Jeremy (left) and Jason Burchard are advisers at the Wond’ry, helping students and others with music industry entrepreneurship. (Heidi Hall / Vanderbilt)

Budding music-industry entrepreneurs at the Wond’ry are getting advice from two brothers whose diverse skill sets mesh together ideally for the business they launched.

Jeremy Burchard works as a singer–songwriter and music journalist. Jason Burchard first earned an engineering degree and then graduated from the London School of Economics. Their startup, RootNote, invests in promising musicians so talented artists can become their own companies and brands.

RootNote helps them with business plans, legal protections for their work, planning and funding tours, and a variety of other tasks that record labels or the musicians themselves may not be willing or able to take on. Musicians can buy back RootNote’s equity in them at fair market value whenever they’d like.

“This is a long play meant to create valuable companies that the artists control,” Jeremy Burchard said.

The Texas natives moved to Nashville in 2016 to expand their business and met Robert Grajewski, Evans Family Executive Director at the Wond’ry, Vanderbilt’s innovation center.

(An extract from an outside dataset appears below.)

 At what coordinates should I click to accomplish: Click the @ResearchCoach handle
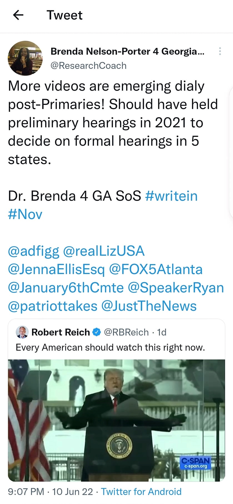pyautogui.click(x=88, y=66)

The three quickly determined there was a gap in the makerspace and entrepreneurial center’s team of volunteer advisers; sitting in Music City, the center needed people versed in the music industry.

“We want to be sure that any potential entrepreneur who comes onto Vanderbilt University’s campus and seeks help at the Wond’ry has someone knowledgeable in their area who can guide them,” Grajewski said. “Jeremy and Jason bring an incredibly broad knowledge base and creative ideas that they’re eager to share.”

The Burchards led workshops on music entrepreneurship in fall 2017 and spring 2018. They recently hired Owen Graduate School of Management alumnus Brian Huefner, MBA’18, to lead RootNote’s strategy and operations efforts.

“There are incredibly sharp and talented people here at Vanderbilt,” Jason Burchard said. “We’re getting to work with students who have drive and vision, and we can increase their access to what can be a very tough industry.”